Rare Friday the 13th full moon to appear this week

Hooked on Science
A full moon rises at NASA’s Kennedy Space Center in in 2017. NASA/Kim Shiflett

An early start to the spooky season. On Friday the 13th a full moon will be lighting up the night sky, according to NASA.

Having a full moon coincide with the supposedly unlucky day in the U.S. is super rare.

According to the Farmer’s Almanac, there has not been a nationwide Friday the 13th full Moon since Oct. 13, 2000, and it will not happen again until Aug. 13, 2049.

In the Eastern time zone, the exact moment the full Moon occurs will be early Saturday, Sept. 14 at 12:33 a.m. For everyone else, the Moon will be its fullest before midnight on Friday, Sept. 13. Either way, the moon will appear full from Thursday night through Sunday morning, NASA says.

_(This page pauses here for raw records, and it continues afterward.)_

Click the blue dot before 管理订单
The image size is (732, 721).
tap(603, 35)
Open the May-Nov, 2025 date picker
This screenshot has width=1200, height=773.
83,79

This weekend’s full Moon is the closest to the autumnal equinox, making it the Harvest Moon, according to NASA.

“During the harvest season farmers sometimes need to work late into the night by the light of the Moon. Usually the full Moon rises an average of 50 minutes later each night, but for the few nights around the Harvest Moon, the Moon seems to rise at nearly the same time: just 25 to 30 minutes later,” according to NASA.